The FBI in particular has a lot of reason to worry. The ruling may not explicitly overrule Smith v. Maryland, the phone metadata case that underpins the legal justification for mass surveillance of telephonic metadata; but it signals that a majority of the Supreme Court thinks that there are major problems in applying the reasoning of Smith to police surveillance cases.


Carpenter is a hugely significant ruling in the Supreme Court’s Fourth Amendment jurisprudence. For the first time, the Court has clearly recognized that citizens have a cognizable interest in a particular type of records about them held by third parties. But, as with Jones, it is important not so much for adding clarity, as for marking a step in the Court’s circuitous journey towards a clearer understanding of how law enforcement use of data affects our individual freedoms.
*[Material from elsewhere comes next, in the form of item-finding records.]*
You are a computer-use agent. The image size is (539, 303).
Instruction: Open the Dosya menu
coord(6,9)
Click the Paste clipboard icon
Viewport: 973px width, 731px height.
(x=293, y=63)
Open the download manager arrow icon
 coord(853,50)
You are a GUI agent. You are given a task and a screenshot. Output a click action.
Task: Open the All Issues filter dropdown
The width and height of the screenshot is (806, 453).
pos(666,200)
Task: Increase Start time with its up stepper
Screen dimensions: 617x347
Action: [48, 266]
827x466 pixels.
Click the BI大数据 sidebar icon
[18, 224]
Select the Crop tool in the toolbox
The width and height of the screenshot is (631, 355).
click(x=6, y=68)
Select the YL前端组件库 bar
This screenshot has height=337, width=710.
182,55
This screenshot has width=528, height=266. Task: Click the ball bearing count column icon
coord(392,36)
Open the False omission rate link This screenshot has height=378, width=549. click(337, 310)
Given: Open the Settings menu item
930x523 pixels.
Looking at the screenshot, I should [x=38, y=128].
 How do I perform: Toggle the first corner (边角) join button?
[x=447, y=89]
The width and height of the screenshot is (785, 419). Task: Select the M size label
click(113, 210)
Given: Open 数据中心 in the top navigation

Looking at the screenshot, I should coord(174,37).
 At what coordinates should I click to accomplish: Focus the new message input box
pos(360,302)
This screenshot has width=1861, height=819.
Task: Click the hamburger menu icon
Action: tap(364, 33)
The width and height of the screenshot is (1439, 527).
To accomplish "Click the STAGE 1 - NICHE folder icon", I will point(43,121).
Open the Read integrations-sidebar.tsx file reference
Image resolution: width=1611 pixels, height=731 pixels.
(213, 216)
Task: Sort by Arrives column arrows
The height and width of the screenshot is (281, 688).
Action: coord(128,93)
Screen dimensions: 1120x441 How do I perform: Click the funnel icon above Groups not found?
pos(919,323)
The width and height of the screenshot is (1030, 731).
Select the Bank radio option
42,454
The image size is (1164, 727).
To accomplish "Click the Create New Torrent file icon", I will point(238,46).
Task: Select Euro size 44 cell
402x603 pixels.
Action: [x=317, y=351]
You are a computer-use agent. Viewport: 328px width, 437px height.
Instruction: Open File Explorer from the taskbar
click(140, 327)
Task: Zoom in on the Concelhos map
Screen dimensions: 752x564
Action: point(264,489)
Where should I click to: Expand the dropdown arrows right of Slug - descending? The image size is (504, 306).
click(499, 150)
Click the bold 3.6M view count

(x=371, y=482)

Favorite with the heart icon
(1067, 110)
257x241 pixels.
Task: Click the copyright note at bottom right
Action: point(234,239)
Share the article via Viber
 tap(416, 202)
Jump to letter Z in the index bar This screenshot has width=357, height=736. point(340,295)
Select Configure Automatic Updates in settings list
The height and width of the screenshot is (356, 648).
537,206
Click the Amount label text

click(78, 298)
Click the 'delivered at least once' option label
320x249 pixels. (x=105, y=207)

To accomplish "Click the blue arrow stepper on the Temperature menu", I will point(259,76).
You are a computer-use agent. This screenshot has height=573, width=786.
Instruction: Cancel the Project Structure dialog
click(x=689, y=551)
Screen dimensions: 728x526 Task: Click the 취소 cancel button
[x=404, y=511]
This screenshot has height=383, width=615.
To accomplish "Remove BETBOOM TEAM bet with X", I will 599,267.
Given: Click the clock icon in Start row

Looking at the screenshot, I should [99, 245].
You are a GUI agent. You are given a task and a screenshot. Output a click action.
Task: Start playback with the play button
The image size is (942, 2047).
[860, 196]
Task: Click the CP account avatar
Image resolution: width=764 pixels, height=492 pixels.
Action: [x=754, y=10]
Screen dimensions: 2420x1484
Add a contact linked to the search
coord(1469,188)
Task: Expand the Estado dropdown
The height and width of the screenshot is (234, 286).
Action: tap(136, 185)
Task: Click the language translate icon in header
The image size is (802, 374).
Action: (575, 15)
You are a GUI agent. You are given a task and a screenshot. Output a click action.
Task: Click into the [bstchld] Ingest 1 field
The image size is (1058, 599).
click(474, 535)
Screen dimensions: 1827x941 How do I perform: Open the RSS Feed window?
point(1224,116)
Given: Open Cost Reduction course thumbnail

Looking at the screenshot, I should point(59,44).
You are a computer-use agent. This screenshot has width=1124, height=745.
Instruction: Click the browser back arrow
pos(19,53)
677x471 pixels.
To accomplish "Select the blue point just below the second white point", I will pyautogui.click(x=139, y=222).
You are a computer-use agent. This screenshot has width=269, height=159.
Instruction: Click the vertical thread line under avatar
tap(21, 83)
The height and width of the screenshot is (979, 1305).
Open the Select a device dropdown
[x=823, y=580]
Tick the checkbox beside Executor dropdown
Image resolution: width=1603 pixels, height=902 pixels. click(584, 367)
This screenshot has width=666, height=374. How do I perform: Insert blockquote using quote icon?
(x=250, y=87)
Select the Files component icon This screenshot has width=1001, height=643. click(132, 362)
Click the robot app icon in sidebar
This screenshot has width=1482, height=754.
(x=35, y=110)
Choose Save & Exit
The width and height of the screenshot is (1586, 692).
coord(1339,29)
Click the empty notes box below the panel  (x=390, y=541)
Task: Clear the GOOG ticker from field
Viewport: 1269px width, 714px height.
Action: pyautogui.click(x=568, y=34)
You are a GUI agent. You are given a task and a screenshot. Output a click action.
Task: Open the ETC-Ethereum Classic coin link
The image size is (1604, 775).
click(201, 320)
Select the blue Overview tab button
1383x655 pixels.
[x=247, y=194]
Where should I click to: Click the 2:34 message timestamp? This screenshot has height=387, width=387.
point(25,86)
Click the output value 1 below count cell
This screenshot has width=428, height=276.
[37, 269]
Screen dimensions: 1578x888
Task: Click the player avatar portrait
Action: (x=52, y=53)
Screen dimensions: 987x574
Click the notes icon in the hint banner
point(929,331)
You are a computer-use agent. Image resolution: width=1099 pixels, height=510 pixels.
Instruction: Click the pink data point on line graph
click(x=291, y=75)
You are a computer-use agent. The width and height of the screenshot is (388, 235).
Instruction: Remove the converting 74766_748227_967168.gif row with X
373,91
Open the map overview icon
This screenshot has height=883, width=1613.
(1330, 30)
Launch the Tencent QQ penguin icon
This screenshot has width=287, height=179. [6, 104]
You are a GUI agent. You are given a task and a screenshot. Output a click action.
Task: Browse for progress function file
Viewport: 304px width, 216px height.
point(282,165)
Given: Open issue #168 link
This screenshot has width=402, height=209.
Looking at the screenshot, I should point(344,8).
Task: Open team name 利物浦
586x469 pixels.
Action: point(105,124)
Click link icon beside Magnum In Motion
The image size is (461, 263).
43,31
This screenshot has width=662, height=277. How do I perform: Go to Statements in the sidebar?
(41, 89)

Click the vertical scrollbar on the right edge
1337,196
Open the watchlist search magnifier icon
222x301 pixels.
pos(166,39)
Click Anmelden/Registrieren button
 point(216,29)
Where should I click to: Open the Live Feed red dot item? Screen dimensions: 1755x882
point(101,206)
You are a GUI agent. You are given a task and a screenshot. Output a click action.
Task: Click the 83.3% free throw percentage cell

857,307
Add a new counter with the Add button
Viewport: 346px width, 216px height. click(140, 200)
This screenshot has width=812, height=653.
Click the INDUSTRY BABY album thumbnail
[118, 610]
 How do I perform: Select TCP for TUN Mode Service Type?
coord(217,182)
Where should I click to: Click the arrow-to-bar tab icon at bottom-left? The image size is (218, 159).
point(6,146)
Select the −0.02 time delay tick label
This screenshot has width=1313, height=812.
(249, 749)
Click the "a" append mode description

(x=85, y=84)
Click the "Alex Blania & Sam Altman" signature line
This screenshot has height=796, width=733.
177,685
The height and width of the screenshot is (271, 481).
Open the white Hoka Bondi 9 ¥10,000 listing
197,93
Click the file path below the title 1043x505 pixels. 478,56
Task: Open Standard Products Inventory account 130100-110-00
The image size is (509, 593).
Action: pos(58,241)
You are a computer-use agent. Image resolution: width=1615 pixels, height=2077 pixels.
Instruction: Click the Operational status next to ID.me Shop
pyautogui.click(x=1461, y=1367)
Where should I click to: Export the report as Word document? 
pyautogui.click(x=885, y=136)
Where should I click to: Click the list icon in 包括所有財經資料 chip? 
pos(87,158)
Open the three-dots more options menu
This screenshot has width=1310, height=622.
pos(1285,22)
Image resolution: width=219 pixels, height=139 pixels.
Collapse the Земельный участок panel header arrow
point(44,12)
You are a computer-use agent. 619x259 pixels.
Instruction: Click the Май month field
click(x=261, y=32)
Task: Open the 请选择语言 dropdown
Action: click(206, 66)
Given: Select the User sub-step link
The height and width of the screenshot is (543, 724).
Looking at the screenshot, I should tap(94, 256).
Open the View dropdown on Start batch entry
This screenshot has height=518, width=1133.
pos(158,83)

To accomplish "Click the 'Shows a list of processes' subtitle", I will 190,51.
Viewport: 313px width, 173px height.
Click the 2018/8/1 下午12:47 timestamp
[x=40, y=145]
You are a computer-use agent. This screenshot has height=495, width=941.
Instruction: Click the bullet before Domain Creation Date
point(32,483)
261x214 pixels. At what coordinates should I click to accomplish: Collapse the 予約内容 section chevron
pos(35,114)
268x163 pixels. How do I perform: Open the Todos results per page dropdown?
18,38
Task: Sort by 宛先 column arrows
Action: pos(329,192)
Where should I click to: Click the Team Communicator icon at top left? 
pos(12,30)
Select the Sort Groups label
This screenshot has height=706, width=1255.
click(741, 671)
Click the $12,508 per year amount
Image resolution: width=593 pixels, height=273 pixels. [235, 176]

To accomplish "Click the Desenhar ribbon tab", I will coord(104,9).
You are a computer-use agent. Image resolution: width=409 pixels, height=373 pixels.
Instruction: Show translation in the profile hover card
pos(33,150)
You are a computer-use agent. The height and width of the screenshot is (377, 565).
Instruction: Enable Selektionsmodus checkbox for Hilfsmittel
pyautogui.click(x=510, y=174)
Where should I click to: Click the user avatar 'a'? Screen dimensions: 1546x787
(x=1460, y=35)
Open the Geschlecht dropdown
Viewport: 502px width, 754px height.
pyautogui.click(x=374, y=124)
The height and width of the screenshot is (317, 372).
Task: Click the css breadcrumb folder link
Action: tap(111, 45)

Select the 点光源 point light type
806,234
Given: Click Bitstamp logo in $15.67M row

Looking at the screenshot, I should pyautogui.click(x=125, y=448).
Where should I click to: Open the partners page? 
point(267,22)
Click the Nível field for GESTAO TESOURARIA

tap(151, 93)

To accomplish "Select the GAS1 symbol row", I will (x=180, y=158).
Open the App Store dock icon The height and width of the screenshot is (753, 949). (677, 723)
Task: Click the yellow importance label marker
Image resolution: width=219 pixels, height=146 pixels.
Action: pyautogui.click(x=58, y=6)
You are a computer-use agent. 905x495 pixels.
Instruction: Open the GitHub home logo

Thanks to Chief Justice Roberts’ leadership in extending privacy protections to data generated by new technologies, and to the recent additions of Sotomayor and Gorsuch as important and very different voices willing to rein in police surveillance, we have reason for hope. We should expect a continued flood of Fourth Amendment litigation, and continued conflicts as the Court wrestles with why and how to maintain individual privacy in the digital era. It’s enough for now to note that the discussion within the judiciary on this topic, in both its content and its results, currently far outshines the work product of the other two branches of government.